# __Training of a Neural Network for a classification toy problem.__

#### We import standard libraries and the three classes of the tool box ToyNN (ToyPb, nD_data, ToyNN)

__Look at the companion note or to the dedicated notebook for the description of the classes.__

In [None]:
import numpy as np
from numpy import random as nprd
from matplotlib import pyplot as plt
#from matplotlib import cm as cm
from toyneuralnetwork import *

### We  start by choosing a problem ###

In [None]:
pb = ToyPb(name = "square", bounds = (-1,1))
pb.show_border()

### Next we pick a set of training data and a set of test data that fit the problem. 

In [None]:
ndata = 1000
DATA = nD_data(n = ndata, pb = pb)

ntest = 500
TEST = nD_data(n = ntest, pb = pb, init_pred='yes')

TEST.show_class()
pb.show_border('k--')
plt.legend(loc=1)
plt.show()

### We  choose the number layers and the number of nodes by layer for the neural network (with the constaints of   two input nodes and one output node).

In [None]:
CardNodes = (2, 4, 6, 4, 1)
NN = ToyNN(card = CardNodes, coef_bounds=(-1,1,-1,1), chi="tanh", grid=(-1,1,41))
NN.show()

## ___Full Batch Method___

__We optmize the coefficents of the neural network (stored in__ NN.W __and__ NN.Bias __) in order to impove its predictions. In practice, we optimize__
$$
\dfrac1n\sum_{\text{i}=0}^{n-1}\ell\left(  y_i \widehat f(X_i)    \right),
$$
__where__ $n=\text{DATA.n}$, $\,\ell=\text{pb.loss}$, $y_i=\text{DATA.Y[i]}$,  $X_i=\text{DATA.X[i]}$ __and where the funcion $\widehat f(X)=\text{NN.output}(X)$.__

__We first implement the full gradient method with fixed step.__

### _Parameters for the Full Gradient and initialization_

In [None]:
to = 1        # fixed step size of the gradient descent algorithm
Nepoch = 200    # Number of epochs 

plot_period = 20

NN = ToyNN(card = CardNodes, coef_bounds=(-1,1,-1,1), chi="tanh", grid=(-1,1,41))

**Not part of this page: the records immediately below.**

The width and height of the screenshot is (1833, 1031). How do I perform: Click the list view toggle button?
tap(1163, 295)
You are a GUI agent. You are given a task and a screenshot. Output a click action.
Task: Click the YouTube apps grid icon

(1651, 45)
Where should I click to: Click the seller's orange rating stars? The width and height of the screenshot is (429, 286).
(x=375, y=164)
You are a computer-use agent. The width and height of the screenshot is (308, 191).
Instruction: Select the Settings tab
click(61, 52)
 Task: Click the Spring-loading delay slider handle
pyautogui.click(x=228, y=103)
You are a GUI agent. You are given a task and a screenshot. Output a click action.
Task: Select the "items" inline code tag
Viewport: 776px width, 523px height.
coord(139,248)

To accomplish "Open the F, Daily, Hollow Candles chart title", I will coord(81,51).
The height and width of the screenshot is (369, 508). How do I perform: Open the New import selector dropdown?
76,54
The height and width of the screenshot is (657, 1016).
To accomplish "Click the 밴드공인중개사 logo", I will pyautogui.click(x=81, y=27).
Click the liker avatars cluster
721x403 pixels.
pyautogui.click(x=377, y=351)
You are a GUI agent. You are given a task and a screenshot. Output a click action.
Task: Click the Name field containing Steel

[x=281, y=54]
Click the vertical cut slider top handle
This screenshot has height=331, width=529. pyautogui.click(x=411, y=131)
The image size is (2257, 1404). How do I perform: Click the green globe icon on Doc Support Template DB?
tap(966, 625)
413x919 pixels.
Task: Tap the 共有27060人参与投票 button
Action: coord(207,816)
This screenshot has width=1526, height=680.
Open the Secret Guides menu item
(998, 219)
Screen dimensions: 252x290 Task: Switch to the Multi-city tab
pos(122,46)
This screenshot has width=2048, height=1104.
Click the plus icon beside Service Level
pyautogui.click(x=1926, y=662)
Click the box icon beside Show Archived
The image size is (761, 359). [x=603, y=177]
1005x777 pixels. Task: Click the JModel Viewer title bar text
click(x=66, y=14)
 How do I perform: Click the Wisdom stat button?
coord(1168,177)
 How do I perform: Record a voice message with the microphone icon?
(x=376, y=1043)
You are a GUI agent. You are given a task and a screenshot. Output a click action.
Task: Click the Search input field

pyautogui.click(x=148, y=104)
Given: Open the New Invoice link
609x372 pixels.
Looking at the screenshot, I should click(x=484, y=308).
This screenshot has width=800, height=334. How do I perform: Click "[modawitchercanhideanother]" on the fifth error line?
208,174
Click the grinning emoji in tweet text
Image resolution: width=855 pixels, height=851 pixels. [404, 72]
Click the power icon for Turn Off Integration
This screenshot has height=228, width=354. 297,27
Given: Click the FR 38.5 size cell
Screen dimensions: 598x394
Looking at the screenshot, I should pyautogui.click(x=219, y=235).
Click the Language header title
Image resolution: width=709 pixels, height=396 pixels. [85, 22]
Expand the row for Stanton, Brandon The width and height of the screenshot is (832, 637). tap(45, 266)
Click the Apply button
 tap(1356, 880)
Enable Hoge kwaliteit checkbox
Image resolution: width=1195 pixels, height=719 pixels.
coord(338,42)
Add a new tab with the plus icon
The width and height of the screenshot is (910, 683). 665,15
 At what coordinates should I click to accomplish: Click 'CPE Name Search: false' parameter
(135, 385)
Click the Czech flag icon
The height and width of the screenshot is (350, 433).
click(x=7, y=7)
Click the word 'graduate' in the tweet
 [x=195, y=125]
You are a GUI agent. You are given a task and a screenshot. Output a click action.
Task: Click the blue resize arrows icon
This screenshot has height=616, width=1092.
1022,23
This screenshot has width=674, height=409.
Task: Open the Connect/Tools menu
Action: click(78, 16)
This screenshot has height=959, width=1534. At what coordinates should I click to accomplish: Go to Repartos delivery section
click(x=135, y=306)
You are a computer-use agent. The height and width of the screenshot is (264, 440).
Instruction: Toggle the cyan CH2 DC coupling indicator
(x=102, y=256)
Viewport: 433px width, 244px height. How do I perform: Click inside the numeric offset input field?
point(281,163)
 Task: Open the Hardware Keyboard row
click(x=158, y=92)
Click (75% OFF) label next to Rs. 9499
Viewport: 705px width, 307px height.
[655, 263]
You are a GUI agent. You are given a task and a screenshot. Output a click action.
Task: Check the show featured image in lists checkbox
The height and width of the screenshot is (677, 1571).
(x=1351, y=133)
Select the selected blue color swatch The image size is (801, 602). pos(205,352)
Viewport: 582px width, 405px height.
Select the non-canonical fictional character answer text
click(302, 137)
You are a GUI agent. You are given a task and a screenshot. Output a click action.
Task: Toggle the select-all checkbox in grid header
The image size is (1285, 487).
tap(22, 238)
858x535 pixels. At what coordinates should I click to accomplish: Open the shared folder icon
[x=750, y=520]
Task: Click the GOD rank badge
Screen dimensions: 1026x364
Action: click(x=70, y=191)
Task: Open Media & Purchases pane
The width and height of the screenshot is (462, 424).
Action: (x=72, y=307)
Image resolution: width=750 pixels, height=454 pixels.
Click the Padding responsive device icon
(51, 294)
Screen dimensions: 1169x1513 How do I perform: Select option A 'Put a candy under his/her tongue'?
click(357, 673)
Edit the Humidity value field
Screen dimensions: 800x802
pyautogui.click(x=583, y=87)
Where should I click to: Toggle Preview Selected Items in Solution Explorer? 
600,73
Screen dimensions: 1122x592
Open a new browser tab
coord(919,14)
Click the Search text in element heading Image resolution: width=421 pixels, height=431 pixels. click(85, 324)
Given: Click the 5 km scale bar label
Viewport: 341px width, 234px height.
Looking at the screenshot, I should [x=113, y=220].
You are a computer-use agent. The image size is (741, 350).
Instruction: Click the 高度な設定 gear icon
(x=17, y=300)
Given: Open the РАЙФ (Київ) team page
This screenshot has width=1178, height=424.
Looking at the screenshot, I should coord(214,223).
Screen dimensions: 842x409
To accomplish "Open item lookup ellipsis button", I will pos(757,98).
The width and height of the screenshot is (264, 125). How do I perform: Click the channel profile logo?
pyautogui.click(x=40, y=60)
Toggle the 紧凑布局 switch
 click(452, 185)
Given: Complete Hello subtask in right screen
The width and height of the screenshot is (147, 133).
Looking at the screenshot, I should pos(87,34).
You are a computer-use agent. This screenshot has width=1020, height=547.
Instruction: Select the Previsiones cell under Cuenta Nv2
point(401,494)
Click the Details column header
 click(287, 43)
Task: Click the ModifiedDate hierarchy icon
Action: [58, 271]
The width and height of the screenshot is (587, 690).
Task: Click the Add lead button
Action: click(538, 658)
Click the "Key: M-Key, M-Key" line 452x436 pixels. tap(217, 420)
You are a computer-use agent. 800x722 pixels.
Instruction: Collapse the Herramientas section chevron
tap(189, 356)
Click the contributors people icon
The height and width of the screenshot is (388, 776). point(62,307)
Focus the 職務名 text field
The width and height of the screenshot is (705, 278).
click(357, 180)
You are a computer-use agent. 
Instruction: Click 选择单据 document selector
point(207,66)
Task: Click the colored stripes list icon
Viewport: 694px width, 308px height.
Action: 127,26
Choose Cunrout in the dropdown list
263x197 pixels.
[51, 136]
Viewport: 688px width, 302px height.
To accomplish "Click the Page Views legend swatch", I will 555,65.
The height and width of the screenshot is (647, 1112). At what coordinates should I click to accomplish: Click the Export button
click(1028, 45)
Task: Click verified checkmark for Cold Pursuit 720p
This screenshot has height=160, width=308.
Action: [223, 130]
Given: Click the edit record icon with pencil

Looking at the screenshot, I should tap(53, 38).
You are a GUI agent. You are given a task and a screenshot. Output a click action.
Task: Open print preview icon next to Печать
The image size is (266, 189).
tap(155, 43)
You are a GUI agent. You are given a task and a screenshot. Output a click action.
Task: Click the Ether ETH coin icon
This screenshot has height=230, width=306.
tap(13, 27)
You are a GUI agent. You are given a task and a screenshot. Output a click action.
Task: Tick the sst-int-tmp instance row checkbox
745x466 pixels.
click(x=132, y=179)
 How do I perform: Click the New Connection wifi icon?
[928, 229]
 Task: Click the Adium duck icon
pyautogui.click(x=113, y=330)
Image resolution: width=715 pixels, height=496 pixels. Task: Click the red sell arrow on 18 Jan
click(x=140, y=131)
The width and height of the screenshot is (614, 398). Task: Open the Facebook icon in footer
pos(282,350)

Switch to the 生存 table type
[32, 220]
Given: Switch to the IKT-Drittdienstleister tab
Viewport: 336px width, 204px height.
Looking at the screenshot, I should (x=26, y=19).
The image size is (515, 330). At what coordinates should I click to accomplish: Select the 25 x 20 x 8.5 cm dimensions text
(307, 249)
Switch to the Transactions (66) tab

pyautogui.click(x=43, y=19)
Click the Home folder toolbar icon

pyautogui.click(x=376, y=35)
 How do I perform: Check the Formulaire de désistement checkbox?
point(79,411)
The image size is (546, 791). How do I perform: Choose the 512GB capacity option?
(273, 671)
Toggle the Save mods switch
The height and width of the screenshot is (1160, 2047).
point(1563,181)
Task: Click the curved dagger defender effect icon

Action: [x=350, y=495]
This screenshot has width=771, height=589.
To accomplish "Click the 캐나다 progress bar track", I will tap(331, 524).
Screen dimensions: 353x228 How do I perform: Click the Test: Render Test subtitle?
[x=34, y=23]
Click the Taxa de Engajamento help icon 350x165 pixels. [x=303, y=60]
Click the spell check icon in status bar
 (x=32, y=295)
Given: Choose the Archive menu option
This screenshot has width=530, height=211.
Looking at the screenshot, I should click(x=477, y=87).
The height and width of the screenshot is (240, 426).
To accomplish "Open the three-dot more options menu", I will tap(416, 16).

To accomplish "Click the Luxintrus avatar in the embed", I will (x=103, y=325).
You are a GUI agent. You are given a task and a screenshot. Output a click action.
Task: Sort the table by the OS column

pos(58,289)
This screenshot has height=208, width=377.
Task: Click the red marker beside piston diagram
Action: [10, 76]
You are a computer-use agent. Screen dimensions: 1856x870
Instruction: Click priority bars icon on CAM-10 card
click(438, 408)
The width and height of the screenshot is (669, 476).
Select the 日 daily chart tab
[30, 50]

cost  = NN.total_loss_and_prediction(pb=pb, DATA=TEST)
title = "Epoch: " + str(0) + ", Cost: " + str(cost)
print(title)
NN.show_pred()
TEST.show_class(pred="ok")
pb.show_border('w--')
plt.plot()

### _Full gradient Iterations_

In [None]:

### Iterations (no sub_iterations)
for epoch in range(1, Nepoch + 1):
    ## Computation of the descent direction
    N=NN.N
    # 0-initialization of the descent vectors
    NN.init_vector()
    # computation and summation over the data of their contributions to the total descent   
    for j in range(ndata):
        Desc_W, Desc_Bias = NN.descent(X=DATA.X[j], y=DATA.Y[j], pb=pb, tau=to)
        NN.add_to_vector(Desc_W, Desc_Bias)
    NN.mult_vector(1/ndata)       # renormalization of the sum of descent vectors      
        # Update of the parameters
    NN.add_vector_to_coefs()


#computation of the error (sum of test losses)
    if epoch%plot_period==0:
        cost = NN.total_loss_and_prediction(DATA=TEST, pb = pb)
        title = "Epoch: " + str(epoch) + ", Cost: " + str(cost)
        print(title)
        NN.show_pred()
        TEST.show_class(pred="yes")
        pb.show_border('w--')
        plt.show()
    else:
        cost  = NN.total_loss(DATA=TEST, pb=pb)
        title = "Epoch: " + str(epoch) + ", Cost: " + str(cost)
        print(title)

NN.show()  

## Exexcice : 

__1/ Implement the Stochastic Gradient Method with constant step.__


__2/ Observe and comment the convergence properties with the full batch metod.__


__3/ Implement the Stochastic Gradient Method with decreasing step sizes:__
$$\tau^k := \dfrac{\gamma \tau^0}{\gamma + k}.$$


__4/ Do you observe an improvement? Do you find an empirical method for the choice $\tau^0$ and $\gamma$?__

__5/ Try the ring problem__ pb = ToyPb(name = "ring", bounds = (-1,1)). __What is the behavior of the full batch method on this problem.__ 

## Question 1

### _Parameters for the Stochastic Gradient Method and for the Neural network_

### _Stochastic Gradient Iterations_

In [None]:
to = .01         # fixed step size of the gradient descent algorithm
Nepoch = 200     # Number of epochs 
ndata = 1000
plot_period = 20

CardNodes = (2, 4, 6, 4, 1)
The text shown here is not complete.